Exercise requirements: Quote everything in the records from the line containing "The image size is (773, 617)." down to the end of the records, both ends included, with the pictures left out.

------------

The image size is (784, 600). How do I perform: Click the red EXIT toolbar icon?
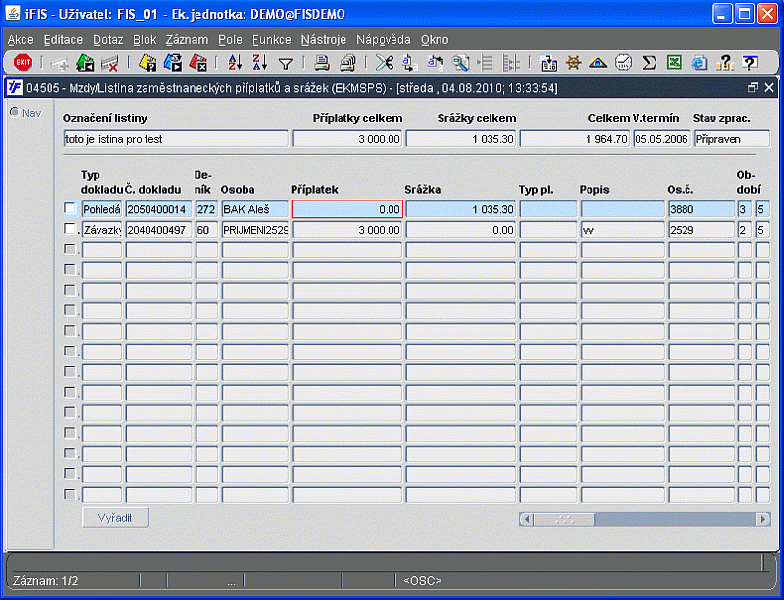click(x=22, y=63)
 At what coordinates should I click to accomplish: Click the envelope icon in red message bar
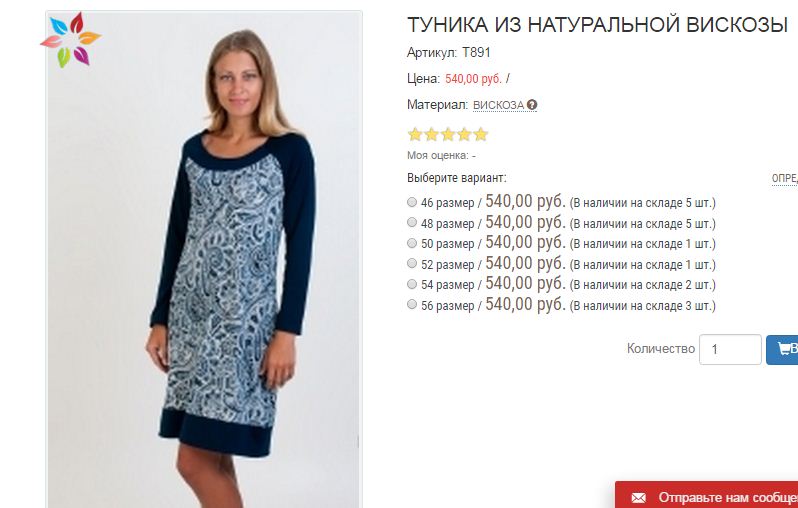(639, 497)
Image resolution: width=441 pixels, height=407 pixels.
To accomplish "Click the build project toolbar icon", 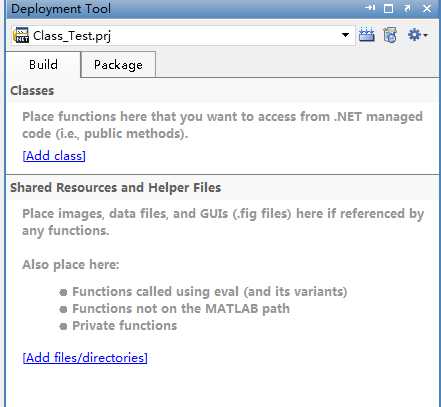I will click(367, 35).
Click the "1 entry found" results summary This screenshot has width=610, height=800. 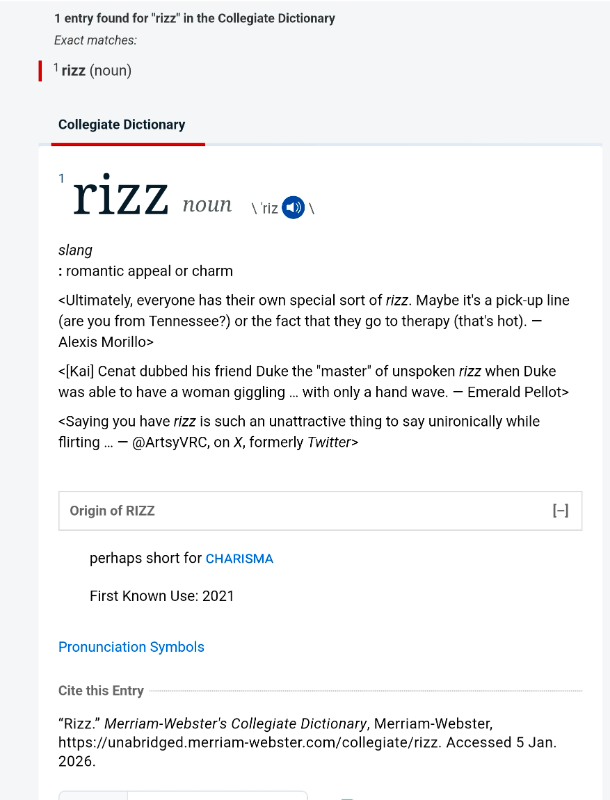[195, 18]
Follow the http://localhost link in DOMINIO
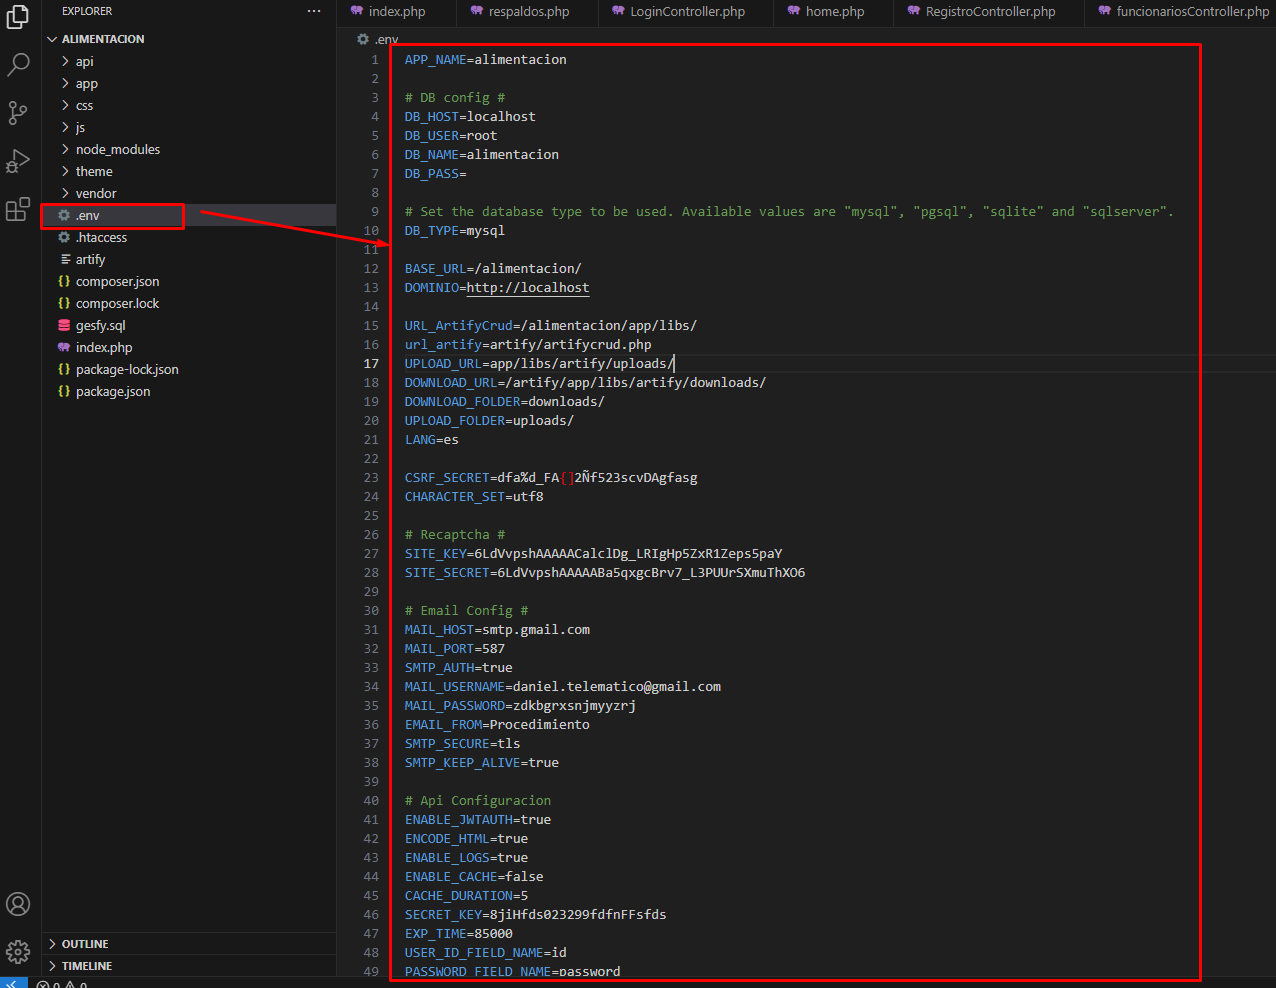Image resolution: width=1276 pixels, height=988 pixels. tap(528, 287)
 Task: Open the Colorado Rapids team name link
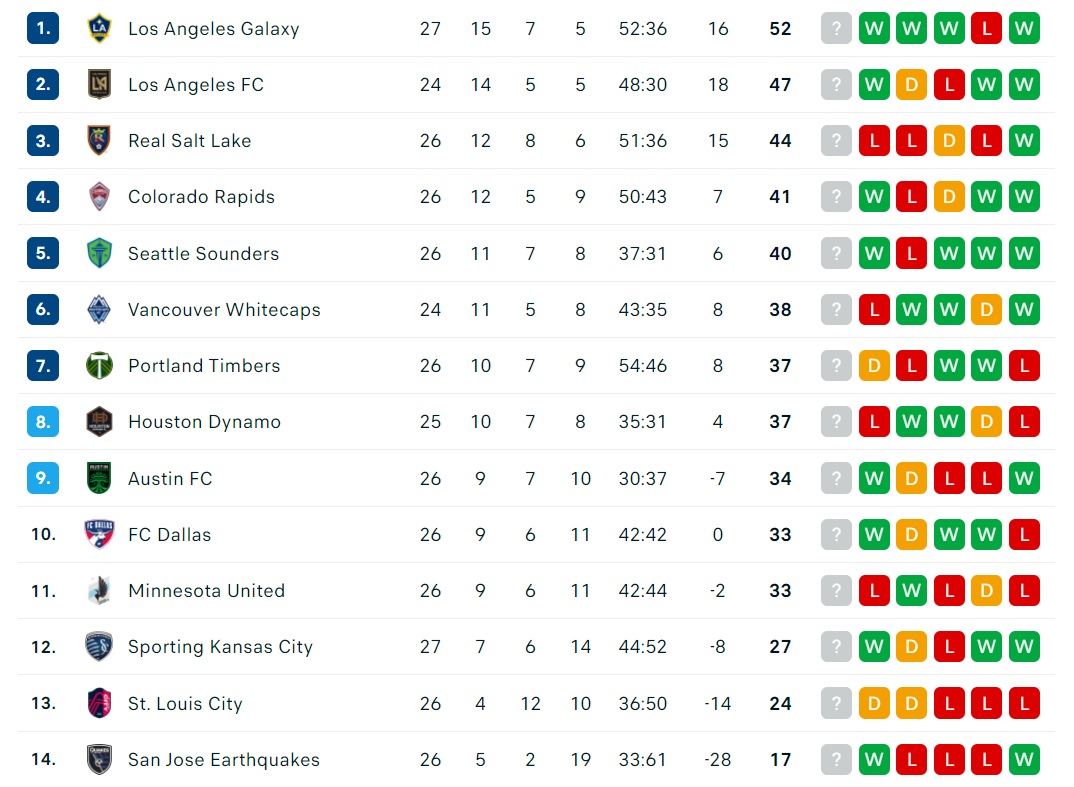pos(201,197)
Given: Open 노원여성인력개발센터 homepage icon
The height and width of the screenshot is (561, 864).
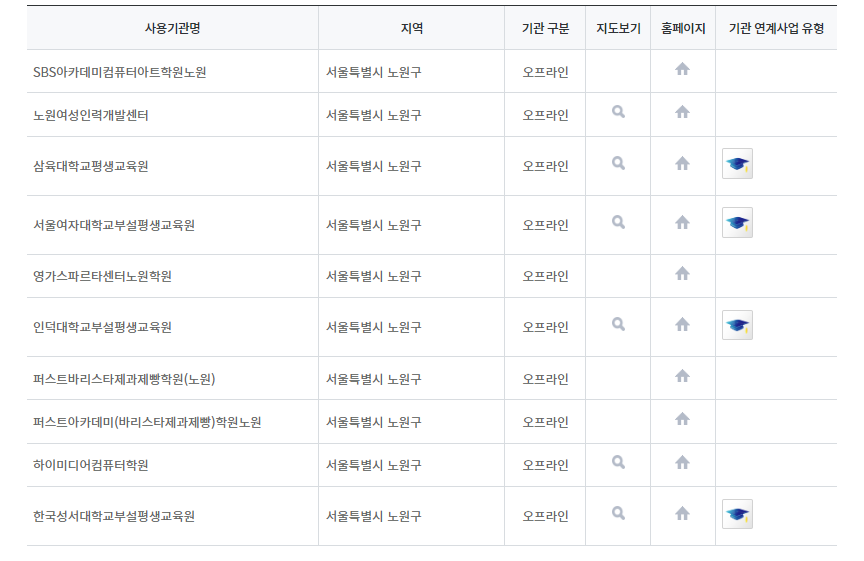Looking at the screenshot, I should click(x=682, y=112).
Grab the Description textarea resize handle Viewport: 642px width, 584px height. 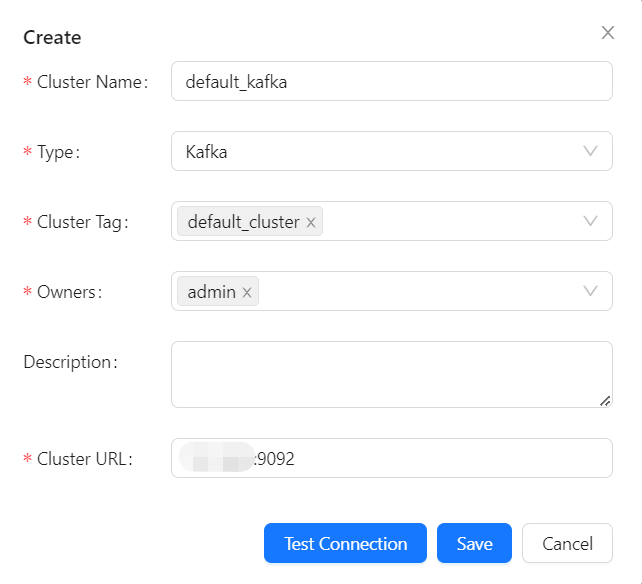tap(605, 400)
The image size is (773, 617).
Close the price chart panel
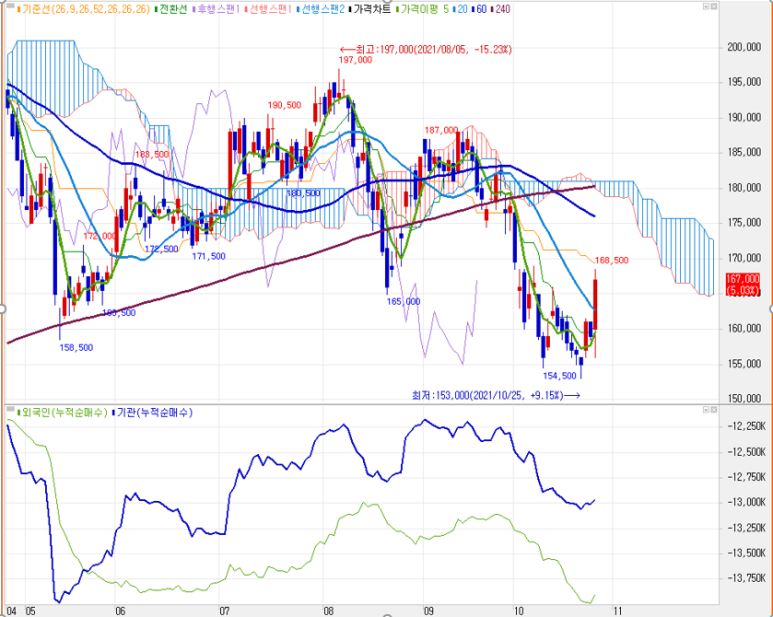[714, 6]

------------

Full answer:
The image size is (773, 617).
Close the price chart panel
[714, 6]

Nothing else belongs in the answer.